Forse una delle soluzioni sta in quelle famigerate e già citate “nuove tecnologie” che, se ci pensiamo, durante gli scorsi mesi, si sono trasformate da gelide nemiche del contatto umano a fidate alleate che hanno permesso di mantenere saldi i rapporti tra amici, fidanzati e parenti. Un tablet può essere qualsiasi cosa, proprio perché, in sé e per sé, non è nulla se non una lastra di vetro. Può diventare una tastiera musicale, può rivelarsi foglio bianco su cui sperimentare colori e linee; il cellulare del terapeuta può riprodurre suoni, video e immagini e può diventare strumento indispensabile durante la terapia…indispensabile come lo è stato per alcune famiglie che, attraverso la chiamata di un’infermiera, hanno potuto dare un ultimo saluto al papà, alla mamma o al nonno. Forse è proprio vero quello che abbiamo sempre proferito senza mai provarlo realmente sulla nostra pelle: gli aggeggi infernali che inventiamo, proprio perché prodotti dall’uomo, sono strumenti nelle nostre mani, e se utilizzati con sapienza, bontà e intelligenza possono essere il mezzo per crescere, per quel fare quel bene che oggi, senza ciò che avevamo prima, ci sembra così difficile da perseguire. La flessibilità dei nuovi strumenti, pur eliminando la componente corporea, fondamentale nelle arti terapie, con la rispettiva versatilità apre a nuove prospettive che, mi permetto di dirlo, i metodi tradizionali di terapia non hanno. Con una app è possibile ascoltare una canzone, oppure registrarla e riascoltarsi, fare foto e modificarle, lavorando sulla percezione di sé, sulle capacità attentive e percettive. È possibile creare musica e disegni, raccontarsi attraverso un mezzo che, ormai noi e i nostri figli non possiamo ignorare ed accantonare, ma comprendere e declinare alle nostre esigenze. Perché dopo tutto, il Covid-19 non è riuscito ad eliminare gli elementi principali di una terapia: il terapeuta e il paziente. Tutto ciò che è all’interno della relazione terapeutica è strumento, mezzo per raggiungere il bene della persona. Un muro colorato da indicare diventa uno strumento per lavorare sull’oppositività di un bambino alle prime uscite dopo quattro mesi di chiusura in casa.
+---+
**Compiti da svolgere**.
(1) Risponda alle seguenti domande sul brano dedicato alle nuove tecnologie nella terapia:
(a) Che cos'è un tablet in sé e per sé?
(b) Quale componente, fondamentale nelle arti terapie, viene eliminata dai nuovi strumenti?
(c) Quali elementi principali di una terapia il Covid-19 non è riuscito a eliminare?
(2) Prosegua il brano sulle nuove tecnologie nella terapia, riprendendo dopo la sua ultima frase.

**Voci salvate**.
+---+
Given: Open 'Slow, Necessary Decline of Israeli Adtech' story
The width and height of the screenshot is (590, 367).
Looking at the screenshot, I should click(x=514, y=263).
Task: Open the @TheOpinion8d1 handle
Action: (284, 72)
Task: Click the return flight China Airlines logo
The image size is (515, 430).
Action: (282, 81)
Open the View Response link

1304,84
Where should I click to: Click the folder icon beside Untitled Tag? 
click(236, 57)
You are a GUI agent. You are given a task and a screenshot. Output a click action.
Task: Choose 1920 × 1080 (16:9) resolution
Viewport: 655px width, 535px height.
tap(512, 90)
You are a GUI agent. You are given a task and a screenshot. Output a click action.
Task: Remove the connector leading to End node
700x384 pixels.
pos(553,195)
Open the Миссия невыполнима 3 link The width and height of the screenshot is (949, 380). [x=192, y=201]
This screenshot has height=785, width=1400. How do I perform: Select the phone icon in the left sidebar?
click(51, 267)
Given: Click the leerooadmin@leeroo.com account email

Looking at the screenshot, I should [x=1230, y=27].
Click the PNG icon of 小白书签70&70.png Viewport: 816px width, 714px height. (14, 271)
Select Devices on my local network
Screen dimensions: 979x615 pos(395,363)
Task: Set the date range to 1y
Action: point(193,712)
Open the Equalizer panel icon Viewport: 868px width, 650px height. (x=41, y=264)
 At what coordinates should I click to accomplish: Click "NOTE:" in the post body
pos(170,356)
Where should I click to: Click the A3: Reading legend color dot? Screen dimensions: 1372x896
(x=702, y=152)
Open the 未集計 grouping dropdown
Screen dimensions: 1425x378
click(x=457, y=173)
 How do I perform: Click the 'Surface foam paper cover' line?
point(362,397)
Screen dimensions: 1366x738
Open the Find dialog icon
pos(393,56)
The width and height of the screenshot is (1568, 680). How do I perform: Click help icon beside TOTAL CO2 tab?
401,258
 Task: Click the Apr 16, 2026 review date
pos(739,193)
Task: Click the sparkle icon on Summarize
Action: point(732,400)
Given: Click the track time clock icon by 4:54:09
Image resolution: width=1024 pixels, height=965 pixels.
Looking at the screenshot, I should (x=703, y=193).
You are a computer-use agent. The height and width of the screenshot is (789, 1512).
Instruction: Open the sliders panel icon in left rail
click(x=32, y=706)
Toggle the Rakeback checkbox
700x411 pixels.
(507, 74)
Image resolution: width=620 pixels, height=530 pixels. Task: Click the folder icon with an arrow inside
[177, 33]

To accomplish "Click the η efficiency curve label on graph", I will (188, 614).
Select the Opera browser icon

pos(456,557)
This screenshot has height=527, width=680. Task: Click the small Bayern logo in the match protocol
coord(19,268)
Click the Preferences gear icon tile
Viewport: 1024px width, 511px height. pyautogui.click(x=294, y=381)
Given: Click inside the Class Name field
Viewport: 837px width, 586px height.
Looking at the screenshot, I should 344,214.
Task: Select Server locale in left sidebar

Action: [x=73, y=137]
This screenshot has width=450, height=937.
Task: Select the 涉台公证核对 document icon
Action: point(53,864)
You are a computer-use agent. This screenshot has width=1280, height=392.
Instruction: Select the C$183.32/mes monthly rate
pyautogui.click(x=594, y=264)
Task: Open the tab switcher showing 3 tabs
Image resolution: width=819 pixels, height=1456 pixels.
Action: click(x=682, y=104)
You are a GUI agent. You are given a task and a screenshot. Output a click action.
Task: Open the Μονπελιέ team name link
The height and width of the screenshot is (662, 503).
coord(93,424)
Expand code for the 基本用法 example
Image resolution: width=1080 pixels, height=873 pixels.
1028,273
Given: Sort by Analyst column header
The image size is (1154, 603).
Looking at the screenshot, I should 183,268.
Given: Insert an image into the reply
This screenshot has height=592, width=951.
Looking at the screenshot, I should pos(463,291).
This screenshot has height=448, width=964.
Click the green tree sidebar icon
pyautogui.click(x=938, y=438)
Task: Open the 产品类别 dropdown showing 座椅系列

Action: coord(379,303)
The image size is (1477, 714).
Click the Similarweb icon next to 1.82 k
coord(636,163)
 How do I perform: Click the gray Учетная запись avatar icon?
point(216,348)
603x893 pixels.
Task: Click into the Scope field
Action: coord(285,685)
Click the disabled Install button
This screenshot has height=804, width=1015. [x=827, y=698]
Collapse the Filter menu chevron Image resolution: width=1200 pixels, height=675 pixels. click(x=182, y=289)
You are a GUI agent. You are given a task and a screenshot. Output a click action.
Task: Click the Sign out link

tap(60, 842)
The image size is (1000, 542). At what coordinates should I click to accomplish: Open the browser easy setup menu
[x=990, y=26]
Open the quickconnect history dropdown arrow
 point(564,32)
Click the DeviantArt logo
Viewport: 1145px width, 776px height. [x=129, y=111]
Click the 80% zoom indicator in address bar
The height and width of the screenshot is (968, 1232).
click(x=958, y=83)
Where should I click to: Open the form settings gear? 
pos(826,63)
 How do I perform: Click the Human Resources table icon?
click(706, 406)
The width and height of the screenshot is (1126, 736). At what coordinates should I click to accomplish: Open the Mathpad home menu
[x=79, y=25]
+---+
**Risposte per compito**.
(1)
(a) Una lastra di vetro.
(b) La componente corporea.
(c) Il terapeuta e il paziente.

(2)
La nostra più grande speranza è che arriverà il giorno in cui le nostre stanze si riempiranno di nuovo di maracas, tamburi, tempere, fogli e creta, ma in quel giorno, se saremo riusciti a metterci in gioco come terapeuti attenti alle nostre risorse più che alle nostre mancanze, avremo a disposizione un arsenale di strumenti terapeutici ancora più vasto, in cui analogico e digitale concorrono allo stesso obiettivo. Ecco la resilienza, quella vera, la capacità di guardare ai propri strumenti e di fare i conti con quelli, indipendentemente da ciò che manca e che non abbiamo. Ecco che forse quelle “branchie” e quelle “pinne”, che ci saranno cresciute dopo giorni di navigazione in questo nuovo mare, non le butteremo una volta tornati sulla terra ferma, ma le terremo con noi per essere più pronti, per essere più forti.